Increased quantities of fuel in the lubricating oil of CI engines pose a major challenge to the automotive industry in terms of controlling the oil aging and the wear caused by dilution. Due to a lack of methods to calculate the oil-fuel-composite transport across the ring pack, predicting the fuel ratio in the oil sump has been an extremely challenging task for engine manufacturers. An accurate and computationally efficient simulation model is critical to predict the quantity of fuel diluted in the oil in the preliminary development stage of automotive engines.

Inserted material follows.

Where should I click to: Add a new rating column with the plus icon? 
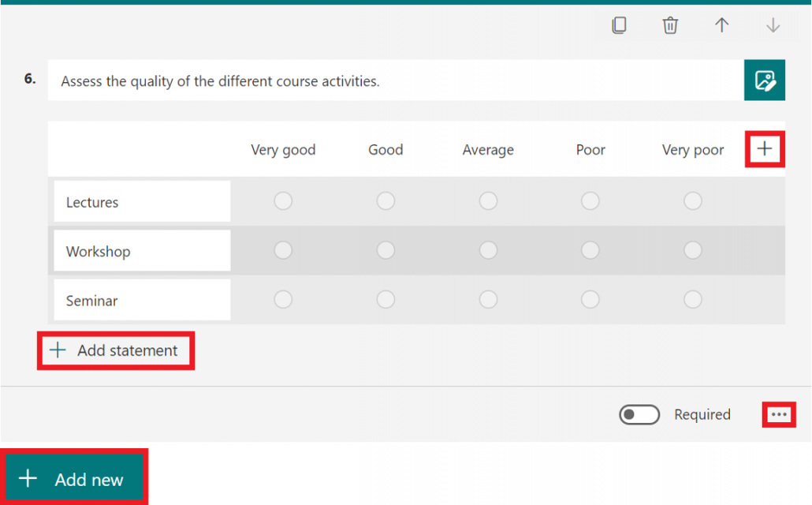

In this work, the complex composite transport across the piston ring pack was reduced to a simple transport model, which was successfully implemented into a multi-body simulation of the ring pack. The calculation domain was partitioned into two parts, the ring grooves and the piston lands. Inside the grooves the oil flow caused by the pumping and squeezing action of the piston rings was calculated using the Reynolds equation. On the piston lands simplified Navier-Stokes equations were used to calculate the oil flow caused by the inertia force and dragging action of the blow-by gases.
This reduced model enables a calculation of the composite transport in a minimum of time and is therefore well suited for DoE. The main oil flow was observed to be driven by the dragging action of the blow-by gases. The computed integral volume of fuel leaking into the oil sump was successfully validated against the measured value of accompanying experiments.